Un bellissimo ricordo è legato a quel gruppo splendido che, poi, avrebbe concluso il suo percorso con la vittoria del campionato. La domenica pomeriggio dopo la partita molto spesso prendevamo la macchina ad andavamo a mangiare il gelato da Sirio (babbo di Massimo Quercioli ndr) a San Giustino Valdarno. Era un modo per stare insieme, divertirsi e scambiare qualche parola con i tifosi presenti.

Curiosità: ma quanto guadagnava un giocatore del tuo livello?

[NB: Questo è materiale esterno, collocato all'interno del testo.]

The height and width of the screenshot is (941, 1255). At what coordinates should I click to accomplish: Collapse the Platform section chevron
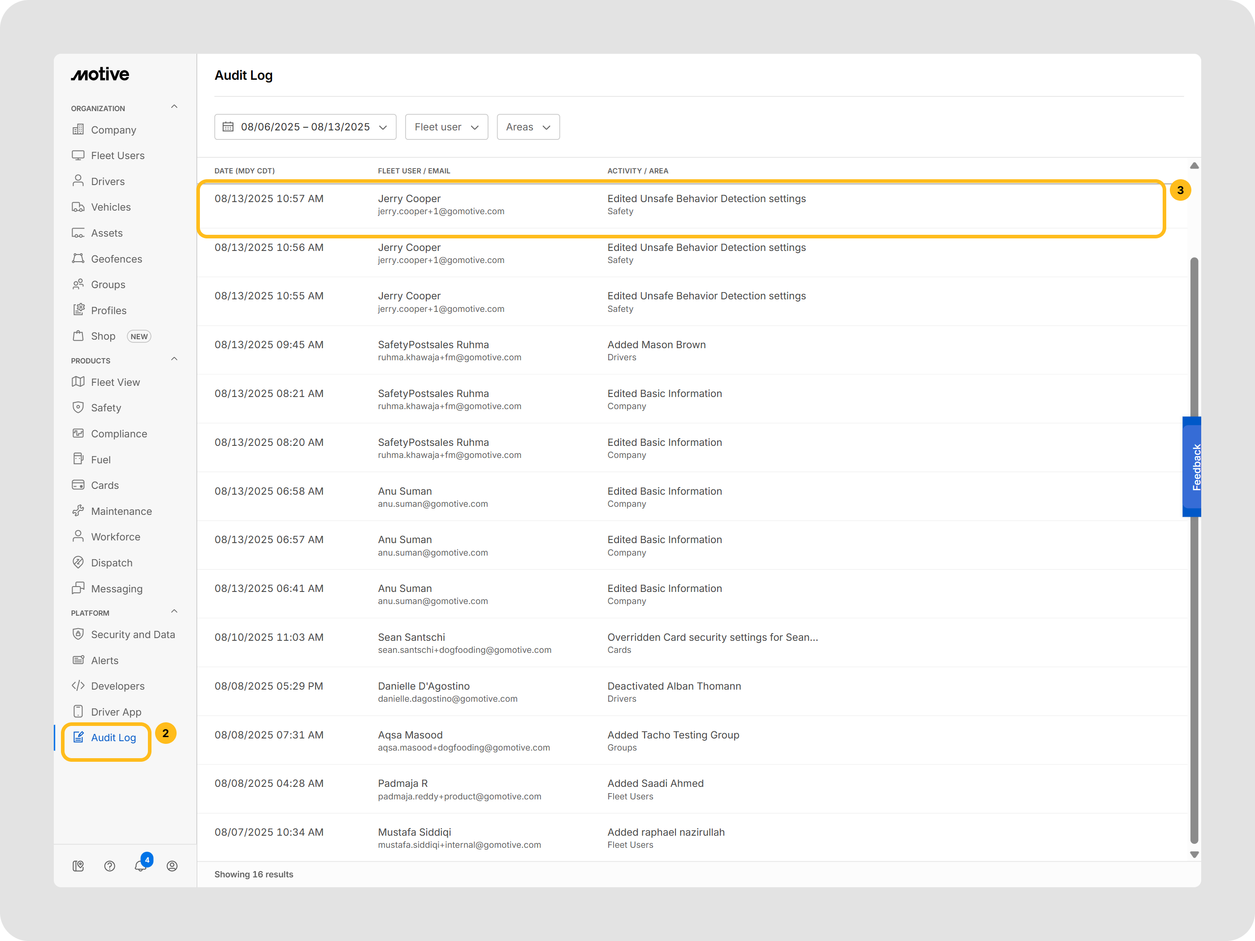tap(174, 611)
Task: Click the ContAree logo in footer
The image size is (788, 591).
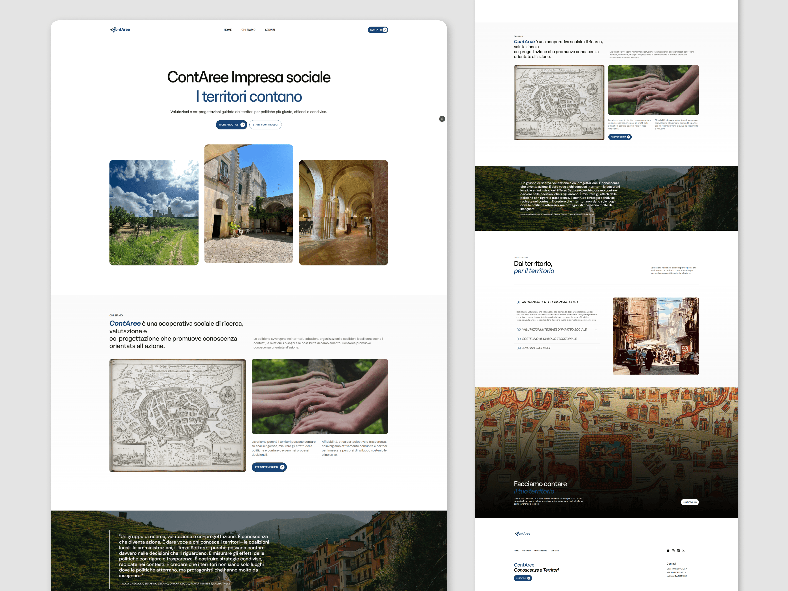Action: tap(522, 533)
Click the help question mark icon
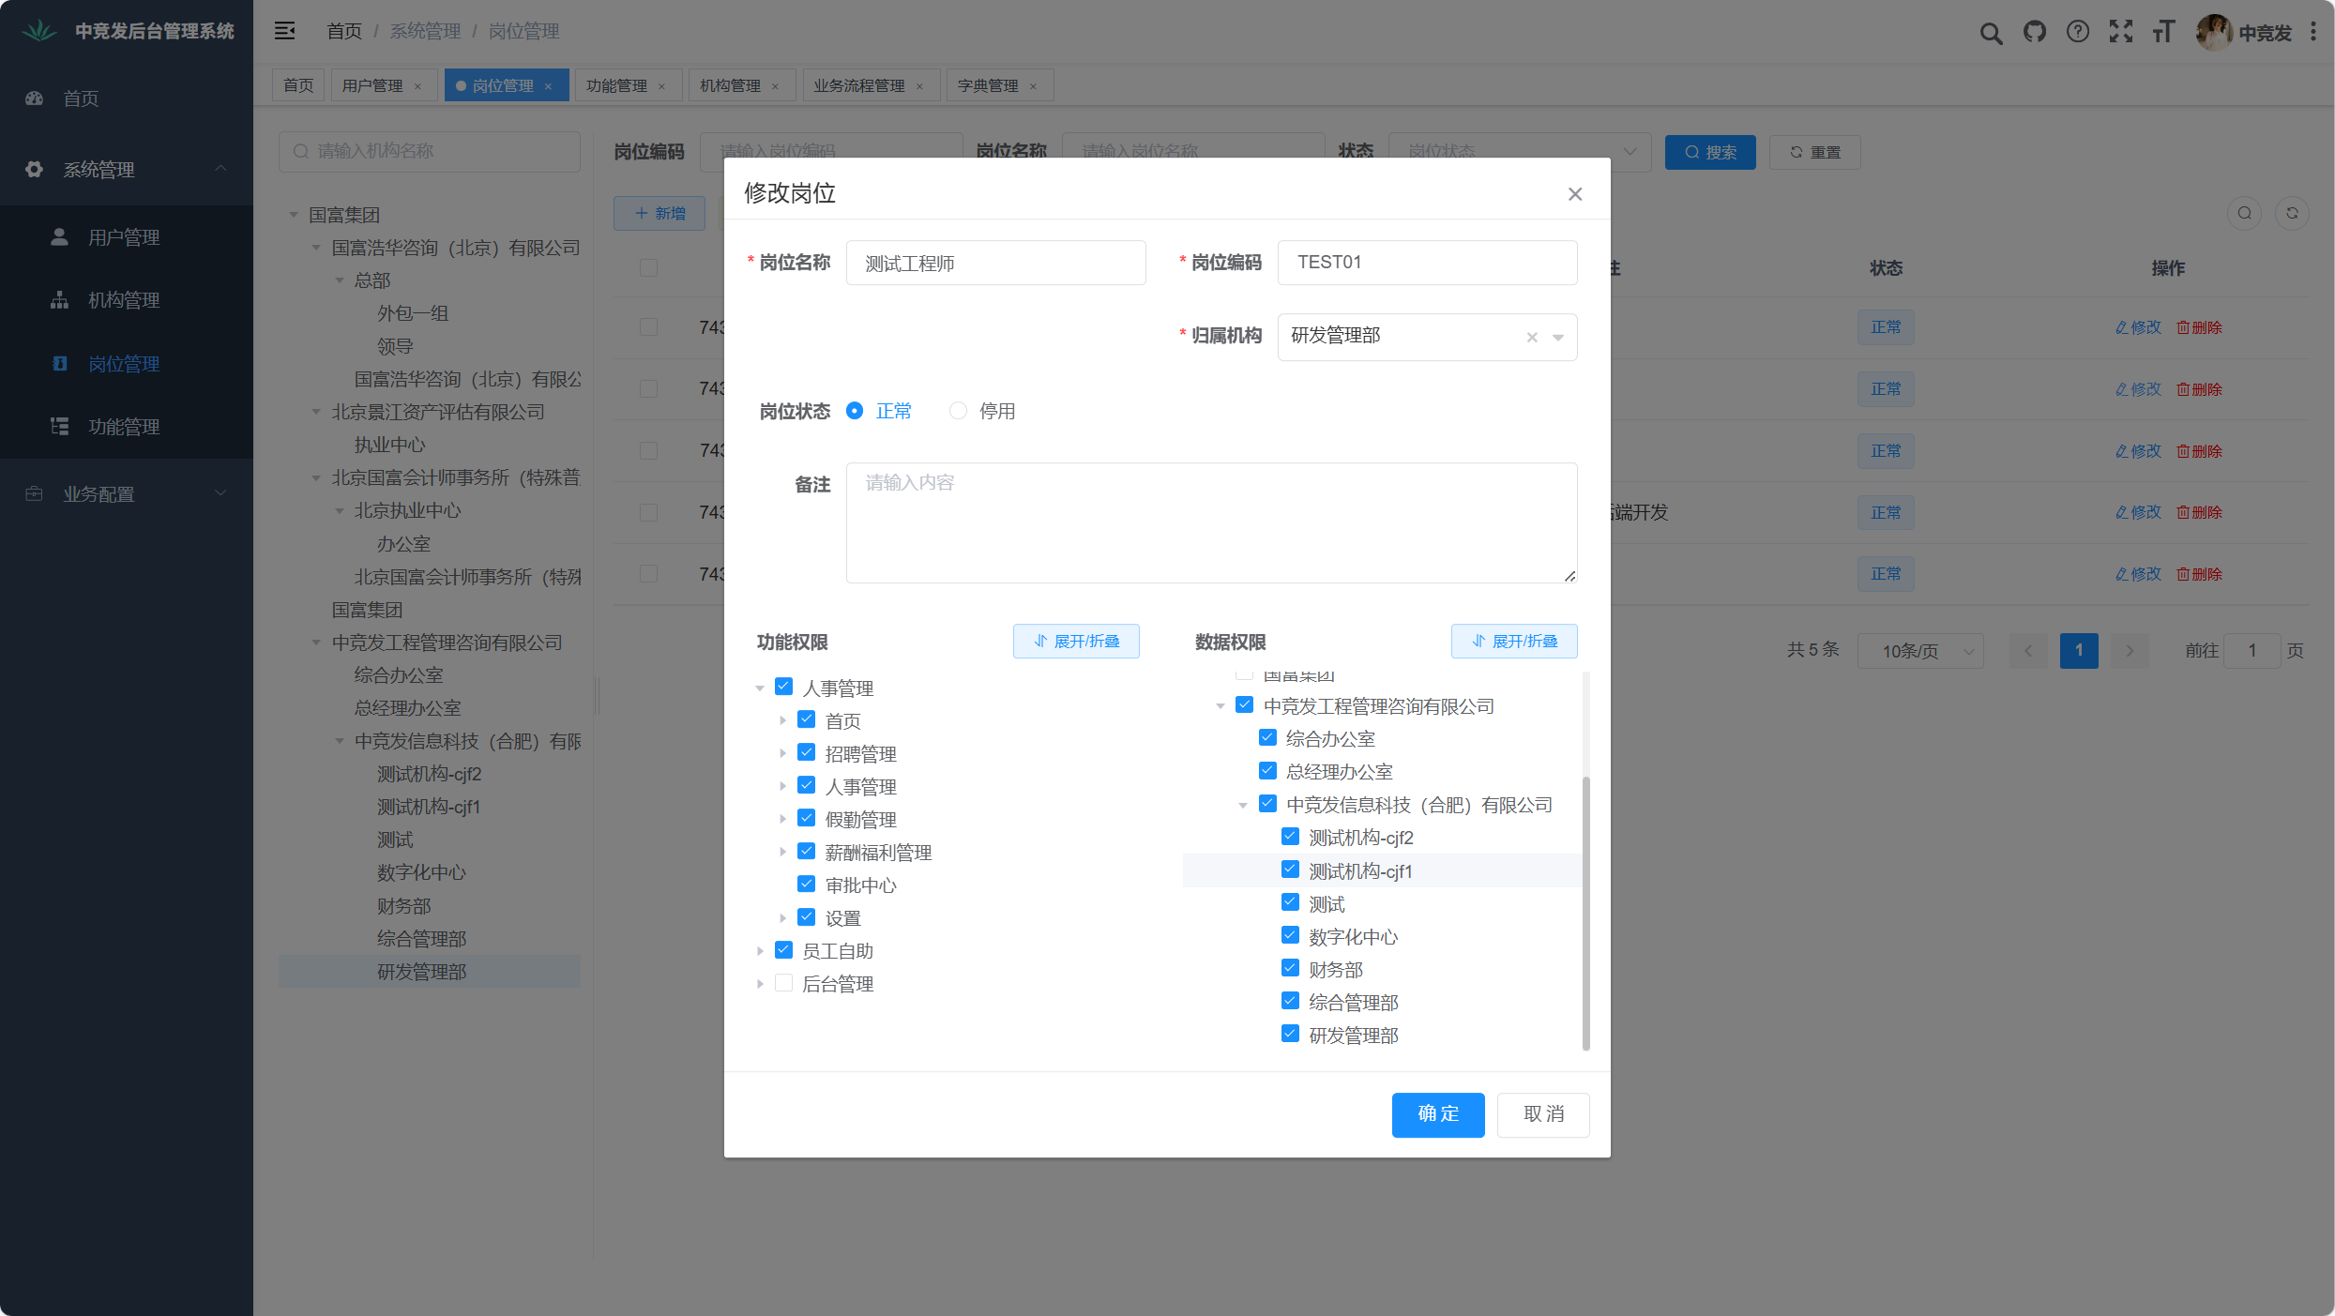 (x=2077, y=33)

Quando sono arrivato ad Arezzo proveniente dalla B ho strappato un contratto da 20 milioni di lire annui – “ho fatto più fatica a concludere il contratto, che a giocare!!”, ma ero il più pagato della rosa perchè mediamente un giocatore di C a quei livelli guadagnava circa 10 milioni di lire, anche se ad Arezzo qualche giovane prendeva solo 150.000 lire al mese! Pertanto, i calciatori dovevano pensare al futuro dopo l’attività agonistica e, per questo, io avevo deciso di investire in città.

Quando parli con persone come Gastone Giacinti ti accorgi quanto era bello il calcio di una volta e, soprattutto, quanto questi giocatori fossero attaccati alla maglia ed alla città. Un caro saluto al Ragno Volante e sempre Forza Arezzo!!